# PROBLEM DETAILS
Only the lines from the one containing "Đặt xe taxi" through the last line of the material should be returned, each exactly as it stands.

*** Opening INPUT DATA ***

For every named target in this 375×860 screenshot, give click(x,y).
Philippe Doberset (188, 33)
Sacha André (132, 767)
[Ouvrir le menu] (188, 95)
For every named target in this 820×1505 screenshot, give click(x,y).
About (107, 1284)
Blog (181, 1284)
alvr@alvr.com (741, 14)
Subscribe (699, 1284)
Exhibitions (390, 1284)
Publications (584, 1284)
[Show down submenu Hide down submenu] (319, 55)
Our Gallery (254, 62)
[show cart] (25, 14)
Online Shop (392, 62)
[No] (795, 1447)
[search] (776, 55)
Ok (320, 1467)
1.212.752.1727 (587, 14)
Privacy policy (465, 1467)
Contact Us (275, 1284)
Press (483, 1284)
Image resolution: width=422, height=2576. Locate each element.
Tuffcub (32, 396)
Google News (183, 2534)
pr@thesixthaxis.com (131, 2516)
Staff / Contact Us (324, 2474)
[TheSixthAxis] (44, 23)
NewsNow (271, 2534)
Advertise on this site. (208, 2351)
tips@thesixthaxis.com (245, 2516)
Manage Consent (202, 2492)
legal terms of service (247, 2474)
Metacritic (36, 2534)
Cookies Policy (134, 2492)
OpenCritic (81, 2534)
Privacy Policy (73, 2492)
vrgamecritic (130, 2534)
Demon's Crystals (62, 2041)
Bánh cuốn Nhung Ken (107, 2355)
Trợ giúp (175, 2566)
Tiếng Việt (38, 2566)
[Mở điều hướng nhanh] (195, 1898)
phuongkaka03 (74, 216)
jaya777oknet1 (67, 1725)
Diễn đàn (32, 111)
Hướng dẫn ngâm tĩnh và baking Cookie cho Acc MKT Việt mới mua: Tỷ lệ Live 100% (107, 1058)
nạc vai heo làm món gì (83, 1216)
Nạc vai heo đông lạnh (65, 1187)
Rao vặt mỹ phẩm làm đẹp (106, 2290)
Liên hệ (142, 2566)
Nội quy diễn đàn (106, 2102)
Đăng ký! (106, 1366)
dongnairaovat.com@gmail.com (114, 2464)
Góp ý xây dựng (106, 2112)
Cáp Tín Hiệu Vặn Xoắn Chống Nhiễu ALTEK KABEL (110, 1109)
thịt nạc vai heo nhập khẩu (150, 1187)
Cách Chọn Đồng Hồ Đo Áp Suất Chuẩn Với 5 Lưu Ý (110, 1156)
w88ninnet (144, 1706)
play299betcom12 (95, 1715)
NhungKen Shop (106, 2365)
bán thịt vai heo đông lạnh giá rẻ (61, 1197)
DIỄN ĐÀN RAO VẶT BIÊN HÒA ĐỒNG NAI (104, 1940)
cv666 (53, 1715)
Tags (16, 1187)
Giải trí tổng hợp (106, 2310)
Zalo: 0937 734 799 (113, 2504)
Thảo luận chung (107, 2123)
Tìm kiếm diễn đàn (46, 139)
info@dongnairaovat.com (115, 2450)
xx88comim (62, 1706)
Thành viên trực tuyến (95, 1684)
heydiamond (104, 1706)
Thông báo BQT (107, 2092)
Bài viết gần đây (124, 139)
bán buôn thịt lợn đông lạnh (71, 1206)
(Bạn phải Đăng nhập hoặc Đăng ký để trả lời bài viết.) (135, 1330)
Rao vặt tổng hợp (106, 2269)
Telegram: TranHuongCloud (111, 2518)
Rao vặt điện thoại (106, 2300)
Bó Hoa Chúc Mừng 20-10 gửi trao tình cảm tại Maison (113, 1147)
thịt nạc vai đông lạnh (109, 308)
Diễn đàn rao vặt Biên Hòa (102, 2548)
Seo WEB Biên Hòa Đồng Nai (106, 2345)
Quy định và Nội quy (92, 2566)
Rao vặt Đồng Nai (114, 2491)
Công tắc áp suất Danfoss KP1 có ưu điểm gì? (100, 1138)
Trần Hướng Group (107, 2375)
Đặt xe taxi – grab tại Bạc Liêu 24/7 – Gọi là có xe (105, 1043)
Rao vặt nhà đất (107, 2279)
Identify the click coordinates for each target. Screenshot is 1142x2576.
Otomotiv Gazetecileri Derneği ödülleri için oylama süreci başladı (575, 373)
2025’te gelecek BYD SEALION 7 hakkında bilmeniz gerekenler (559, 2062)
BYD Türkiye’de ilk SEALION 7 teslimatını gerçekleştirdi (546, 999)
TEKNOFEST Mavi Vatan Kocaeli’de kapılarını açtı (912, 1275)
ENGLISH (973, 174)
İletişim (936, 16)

*** Closing INPUT DATA ***

# RESPONSE
Đặt xe taxi – grab tại Bạc Liêu 24/7 – Gọi là có xe (105, 1043)
Rao vặt nhà đất (107, 2279)
Identify the click coordinates for each target. Screenshot is 1142x2576.
Otomotiv Gazetecileri Derneği ödülleri için oylama süreci başladı (575, 373)
2025’te gelecek BYD SEALION 7 hakkında bilmeniz gerekenler (559, 2062)
BYD Türkiye’de ilk SEALION 7 teslimatını gerçekleştirdi (546, 999)
TEKNOFEST Mavi Vatan Kocaeli’de kapılarını açtı (912, 1275)
ENGLISH (973, 174)
İletişim (936, 16)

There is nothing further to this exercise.